WHAT NEEDS TO BE DONE
Only a slice of the listing below is wanted. Retype the lines from the one containing "[button] (1229, 2165)" through the one containing "החלקה אורגנית Go Straight (170, 1837)", exactly, both ends included.
** DATASET RECORDS follows **
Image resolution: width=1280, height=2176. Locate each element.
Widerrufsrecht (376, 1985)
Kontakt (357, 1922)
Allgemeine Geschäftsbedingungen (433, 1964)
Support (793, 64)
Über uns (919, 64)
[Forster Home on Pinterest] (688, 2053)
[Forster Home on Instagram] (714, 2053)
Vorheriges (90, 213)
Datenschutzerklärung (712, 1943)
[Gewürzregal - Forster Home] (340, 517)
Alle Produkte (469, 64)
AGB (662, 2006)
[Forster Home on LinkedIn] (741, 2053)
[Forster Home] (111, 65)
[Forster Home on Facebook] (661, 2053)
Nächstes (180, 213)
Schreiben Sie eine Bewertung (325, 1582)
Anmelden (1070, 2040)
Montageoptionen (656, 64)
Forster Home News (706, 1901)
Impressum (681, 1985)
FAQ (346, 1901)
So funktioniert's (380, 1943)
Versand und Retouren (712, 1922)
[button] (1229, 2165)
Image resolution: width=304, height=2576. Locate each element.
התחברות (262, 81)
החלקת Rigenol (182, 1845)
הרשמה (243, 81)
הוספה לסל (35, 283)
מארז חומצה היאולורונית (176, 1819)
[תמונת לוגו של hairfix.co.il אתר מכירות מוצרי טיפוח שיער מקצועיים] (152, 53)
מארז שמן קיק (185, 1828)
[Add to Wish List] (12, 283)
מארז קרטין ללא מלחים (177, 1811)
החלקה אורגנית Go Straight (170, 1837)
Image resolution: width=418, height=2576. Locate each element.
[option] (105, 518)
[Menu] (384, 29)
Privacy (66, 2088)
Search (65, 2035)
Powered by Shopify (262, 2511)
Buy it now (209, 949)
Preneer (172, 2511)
** End of DATASET RECORDS **
EXERCISE SOLUTION
[button] (1229, 2165)
Image resolution: width=304, height=2576. Locate each element.
התחברות (262, 81)
החלקת Rigenol (182, 1845)
הרשמה (243, 81)
הוספה לסל (35, 283)
מארז חומצה היאולורונית (176, 1819)
[תמונת לוגו של hairfix.co.il אתר מכירות מוצרי טיפוח שיער מקצועיים] (152, 53)
מארז שמן קיק (185, 1828)
[Add to Wish List] (12, 283)
מארז קרטין ללא מלחים (177, 1811)
החלקה אורגנית Go Straight (170, 1837)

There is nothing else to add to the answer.